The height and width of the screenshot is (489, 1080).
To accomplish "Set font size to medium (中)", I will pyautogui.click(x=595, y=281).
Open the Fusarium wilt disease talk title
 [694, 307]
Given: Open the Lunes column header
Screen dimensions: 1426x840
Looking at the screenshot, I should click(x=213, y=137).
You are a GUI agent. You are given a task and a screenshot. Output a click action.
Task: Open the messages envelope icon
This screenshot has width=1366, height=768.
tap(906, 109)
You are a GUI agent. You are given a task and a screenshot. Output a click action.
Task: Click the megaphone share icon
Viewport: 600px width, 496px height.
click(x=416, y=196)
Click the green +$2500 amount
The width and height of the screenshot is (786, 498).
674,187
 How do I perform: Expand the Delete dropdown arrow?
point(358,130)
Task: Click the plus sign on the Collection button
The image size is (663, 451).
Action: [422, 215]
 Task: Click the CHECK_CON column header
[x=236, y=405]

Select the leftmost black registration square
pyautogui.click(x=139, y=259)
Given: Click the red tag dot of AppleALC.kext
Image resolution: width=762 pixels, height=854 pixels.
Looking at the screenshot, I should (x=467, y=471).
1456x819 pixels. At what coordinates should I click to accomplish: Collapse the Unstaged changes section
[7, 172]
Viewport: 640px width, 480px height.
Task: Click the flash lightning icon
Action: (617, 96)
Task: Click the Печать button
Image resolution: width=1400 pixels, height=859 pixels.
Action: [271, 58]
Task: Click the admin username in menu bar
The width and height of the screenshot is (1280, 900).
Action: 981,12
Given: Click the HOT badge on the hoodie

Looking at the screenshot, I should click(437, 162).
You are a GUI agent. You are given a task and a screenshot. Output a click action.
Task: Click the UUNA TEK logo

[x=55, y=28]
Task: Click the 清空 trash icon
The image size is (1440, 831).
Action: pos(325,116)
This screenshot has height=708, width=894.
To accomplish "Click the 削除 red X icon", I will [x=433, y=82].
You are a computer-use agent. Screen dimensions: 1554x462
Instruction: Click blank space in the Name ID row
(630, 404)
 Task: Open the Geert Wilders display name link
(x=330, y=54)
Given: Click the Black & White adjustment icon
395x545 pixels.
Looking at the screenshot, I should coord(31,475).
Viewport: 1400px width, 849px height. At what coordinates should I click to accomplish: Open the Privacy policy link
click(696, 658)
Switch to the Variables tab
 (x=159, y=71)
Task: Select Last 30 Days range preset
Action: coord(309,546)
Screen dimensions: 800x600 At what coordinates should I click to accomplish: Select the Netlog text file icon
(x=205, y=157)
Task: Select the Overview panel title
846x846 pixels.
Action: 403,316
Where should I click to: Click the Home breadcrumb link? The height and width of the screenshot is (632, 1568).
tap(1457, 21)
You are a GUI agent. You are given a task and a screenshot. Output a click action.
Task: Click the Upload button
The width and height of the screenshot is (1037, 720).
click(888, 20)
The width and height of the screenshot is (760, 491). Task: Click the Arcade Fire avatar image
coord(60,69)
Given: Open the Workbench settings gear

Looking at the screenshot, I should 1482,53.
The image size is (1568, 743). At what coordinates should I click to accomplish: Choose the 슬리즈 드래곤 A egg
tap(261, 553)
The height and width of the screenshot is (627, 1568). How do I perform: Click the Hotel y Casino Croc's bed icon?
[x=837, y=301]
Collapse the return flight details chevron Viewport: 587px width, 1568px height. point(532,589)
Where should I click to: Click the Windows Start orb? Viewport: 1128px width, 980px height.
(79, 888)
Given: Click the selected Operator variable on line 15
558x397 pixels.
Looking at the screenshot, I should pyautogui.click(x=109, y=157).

■ ■ ■

What is being asked
Show me every line in the data above that includes "button".

Task output
Task: Click the plus sign on the Collection button
Task: Click the Печать button
Task: Click the Upload button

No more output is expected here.